_Prompt_
Search the records that follow and extract every line containing the string "Show".

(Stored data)
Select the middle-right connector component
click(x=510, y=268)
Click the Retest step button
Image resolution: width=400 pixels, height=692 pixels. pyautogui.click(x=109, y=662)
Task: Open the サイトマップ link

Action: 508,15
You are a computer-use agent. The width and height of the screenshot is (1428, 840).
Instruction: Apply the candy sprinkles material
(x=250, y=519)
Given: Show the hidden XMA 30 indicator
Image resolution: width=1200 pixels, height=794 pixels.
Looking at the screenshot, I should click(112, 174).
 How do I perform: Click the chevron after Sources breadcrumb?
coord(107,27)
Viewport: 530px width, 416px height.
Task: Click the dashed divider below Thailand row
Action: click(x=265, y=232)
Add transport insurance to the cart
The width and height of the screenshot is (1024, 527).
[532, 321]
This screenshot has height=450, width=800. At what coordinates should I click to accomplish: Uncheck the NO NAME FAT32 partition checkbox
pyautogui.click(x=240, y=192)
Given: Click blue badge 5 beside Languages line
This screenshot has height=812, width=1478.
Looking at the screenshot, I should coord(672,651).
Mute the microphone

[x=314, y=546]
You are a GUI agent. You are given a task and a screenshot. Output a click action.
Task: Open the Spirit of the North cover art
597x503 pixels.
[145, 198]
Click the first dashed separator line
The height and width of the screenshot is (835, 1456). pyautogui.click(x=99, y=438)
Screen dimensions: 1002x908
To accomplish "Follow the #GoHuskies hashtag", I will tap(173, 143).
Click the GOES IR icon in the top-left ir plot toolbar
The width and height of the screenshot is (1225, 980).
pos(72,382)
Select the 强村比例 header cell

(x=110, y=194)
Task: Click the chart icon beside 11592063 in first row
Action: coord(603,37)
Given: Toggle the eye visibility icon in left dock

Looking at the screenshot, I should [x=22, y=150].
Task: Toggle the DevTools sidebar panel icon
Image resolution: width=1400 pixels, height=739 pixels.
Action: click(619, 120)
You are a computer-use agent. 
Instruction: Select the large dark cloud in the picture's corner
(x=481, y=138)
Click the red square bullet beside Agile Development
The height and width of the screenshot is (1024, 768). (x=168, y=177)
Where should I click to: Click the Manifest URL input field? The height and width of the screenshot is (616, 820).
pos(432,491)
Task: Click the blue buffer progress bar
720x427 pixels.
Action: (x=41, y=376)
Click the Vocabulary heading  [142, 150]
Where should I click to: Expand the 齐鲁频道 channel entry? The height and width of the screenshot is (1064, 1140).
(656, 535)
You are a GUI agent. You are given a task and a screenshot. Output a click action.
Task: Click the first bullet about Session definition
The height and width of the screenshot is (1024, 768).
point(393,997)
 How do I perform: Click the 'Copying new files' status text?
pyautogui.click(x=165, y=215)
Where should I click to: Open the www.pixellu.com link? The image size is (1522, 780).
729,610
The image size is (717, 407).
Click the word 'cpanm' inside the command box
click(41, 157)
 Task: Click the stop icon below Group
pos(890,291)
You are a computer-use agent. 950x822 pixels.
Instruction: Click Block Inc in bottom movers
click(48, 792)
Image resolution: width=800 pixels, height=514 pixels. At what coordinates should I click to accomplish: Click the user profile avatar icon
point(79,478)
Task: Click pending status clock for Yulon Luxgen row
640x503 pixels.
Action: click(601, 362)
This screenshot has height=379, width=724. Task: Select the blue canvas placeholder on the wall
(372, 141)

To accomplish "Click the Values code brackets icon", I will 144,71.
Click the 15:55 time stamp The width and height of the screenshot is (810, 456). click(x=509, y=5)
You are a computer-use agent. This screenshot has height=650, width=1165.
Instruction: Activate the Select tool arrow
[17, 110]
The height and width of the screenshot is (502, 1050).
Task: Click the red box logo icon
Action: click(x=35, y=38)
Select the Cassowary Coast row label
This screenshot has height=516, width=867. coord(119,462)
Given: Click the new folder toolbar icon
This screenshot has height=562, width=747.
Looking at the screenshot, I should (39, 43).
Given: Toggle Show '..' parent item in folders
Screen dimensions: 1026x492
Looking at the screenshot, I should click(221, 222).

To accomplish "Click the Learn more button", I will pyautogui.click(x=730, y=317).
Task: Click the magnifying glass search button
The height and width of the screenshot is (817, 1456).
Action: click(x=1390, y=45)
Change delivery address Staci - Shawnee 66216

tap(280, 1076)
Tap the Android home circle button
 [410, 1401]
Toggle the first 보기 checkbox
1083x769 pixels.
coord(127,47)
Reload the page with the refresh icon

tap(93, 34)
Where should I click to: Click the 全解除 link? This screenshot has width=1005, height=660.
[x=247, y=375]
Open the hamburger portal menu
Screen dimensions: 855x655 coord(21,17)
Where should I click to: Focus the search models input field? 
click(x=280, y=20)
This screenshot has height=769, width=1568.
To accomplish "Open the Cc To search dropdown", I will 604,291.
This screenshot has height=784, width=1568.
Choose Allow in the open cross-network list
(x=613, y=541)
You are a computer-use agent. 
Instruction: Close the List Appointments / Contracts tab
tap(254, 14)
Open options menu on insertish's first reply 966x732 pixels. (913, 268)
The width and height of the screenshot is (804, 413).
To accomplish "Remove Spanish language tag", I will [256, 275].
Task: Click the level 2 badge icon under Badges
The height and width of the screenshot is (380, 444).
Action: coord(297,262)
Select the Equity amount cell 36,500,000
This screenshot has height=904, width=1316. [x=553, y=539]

_Exercise solution_
Given: Show the hidden XMA 30 indicator
Given: Toggle Show '..' parent item in folders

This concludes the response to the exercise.